**TEKS YANG DISEDIAKAN**
=======
Emas Pecah Rekor Sejarah Tembus US$ 3.200 di Tengah Ketegangan Dagang AS China

Trinita Adelia - Sabtu, 12 Apr 2025 - 16:00 WIB
Emas Pecah Rekor Sejarah Tembus US$ 3.200 di Tengah Ketegangan Dagang AS China
Ilustrasi emas - freepik @wirestock
Advertisements

NOTIS.CO.ID - Ketika dunia makin tak pasti, para investor langsung lari ke tempat paling aman, emas.

Dan tak main-main, harga logam mulia ini sukses tembus level US$ 3.200 per troy ons, rekor tertinggi dalam sejarah.

Lonjakan ini tak hanya bikin pasar heboh, tetapi juga jadi sinyal kuat betapa ngerinya kondisi ekonomi global sekarang.

Di perdagangan Jumat (11/4/2025), data dari Refinitiv menunjukan Harga Emas sempat melesat sampai US$ 3.245,28 sebelum akhirnya ditutup di US$ 3.210,02 per troy ons.

Kenaikannya dalam sehari 1,13%, tapi dalam empat hari terakhir udah ngebut 7,62%.

Harga emas naik akibat kekhawatiran resesi dan dampak Perang Dagang Trump

Ketegangan perdagangan antara Amerika Serikat dan China makin nggak bisa dianggap angin lalu.

Serangan balik tarif dari kedua belah pihak bikin kekacauan baru dalam dunia bisnis global. China yang sebelumnya agak sabar, kini menaikkan tarif impor dari AS jadi 125%, sementara AS udah lebih dulu pasang tarif 145%.

"Emas jelas dilihat sebagai aset lindung nilai favorit dalam dunia yang terguncang akibat perang dagang Trump. Dolar AS terdepresiasi, dan surat utang pemerintah AS dijual besar-besaran karena kepercayaan terhadap AS sebagai mitra dagang yang andal telah menurun," jelas Nitesh Shah, ahli strategi komoditas di WisdomTree, kepada Reuters.

Harga emas yang semakin mahal ini juga dipicu Dolar AS yang anjlok ke titik 100,14—terendah sejak Juli 2023.

Buat pembeli dari luar negeri, kondisi ini bikin emas terasa lebih murah, apalagi kalau dibeli pakai mata uang lain.

Wajar apabila permintaan logam mulia ini semakin tinggi, karena bisa jadi pelindung kekayaan di tengah gempuran ekonomi global yang goyang.

Faktor teknikal dan fundamental yang mendorong lonjakan Harga Emas global

Kenaikan emas ini tak terjadi karena satu hal saja.

Ada banyak elemen yang bikin reli harga semakin melonjak.

Pertama, pembelian besar-besaran oleh bank sentral di berbagai negara jadi pemicu awal.

Mereka ingin lindungi cadangan devisa mereka dengan instrumen yang tahan banting.

Kedua, pasar mulai yakin The Federal Reserve bakal nurunin suku bunga dalam waktu dekat.

Data terakhir menunjukan kalau Indeks Harga Produsen (PPI) AS turun 0,4% di bulan Maret, bikin tekanan inflasi untuk sementara sedikit longgar.
=======
**Butir dataset tersimpan**
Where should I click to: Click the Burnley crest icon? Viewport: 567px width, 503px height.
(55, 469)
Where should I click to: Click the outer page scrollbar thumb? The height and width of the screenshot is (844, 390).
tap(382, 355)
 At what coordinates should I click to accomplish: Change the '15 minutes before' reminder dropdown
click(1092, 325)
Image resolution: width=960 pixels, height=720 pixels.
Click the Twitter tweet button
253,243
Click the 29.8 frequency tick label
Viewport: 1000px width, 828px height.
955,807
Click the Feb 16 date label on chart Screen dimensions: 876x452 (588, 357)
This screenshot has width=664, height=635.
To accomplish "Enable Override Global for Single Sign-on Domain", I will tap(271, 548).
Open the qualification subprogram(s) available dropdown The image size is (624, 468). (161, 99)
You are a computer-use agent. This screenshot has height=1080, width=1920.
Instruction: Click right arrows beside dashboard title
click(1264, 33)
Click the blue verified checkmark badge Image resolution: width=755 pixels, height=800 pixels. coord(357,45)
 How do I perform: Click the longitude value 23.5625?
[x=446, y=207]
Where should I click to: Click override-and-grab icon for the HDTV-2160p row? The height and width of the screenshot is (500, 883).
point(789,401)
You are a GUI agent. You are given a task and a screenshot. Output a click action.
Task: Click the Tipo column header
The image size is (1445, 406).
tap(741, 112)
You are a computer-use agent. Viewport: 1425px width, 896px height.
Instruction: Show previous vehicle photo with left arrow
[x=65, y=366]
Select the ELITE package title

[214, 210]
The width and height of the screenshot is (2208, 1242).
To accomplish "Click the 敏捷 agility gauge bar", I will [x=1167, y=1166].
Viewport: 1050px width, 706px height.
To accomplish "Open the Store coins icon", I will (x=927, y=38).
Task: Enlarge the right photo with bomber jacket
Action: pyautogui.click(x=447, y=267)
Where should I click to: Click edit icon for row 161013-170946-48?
=======
**TUJUAN LATIHAN**
Menurut teks tentang rekor harga emas, pada harga berapa emas ditutup dalam perdagangan Jumat (11/4/2025)?

**PENYELESAIAN LATIHAN**
US$ 3.210,02 per troy ons.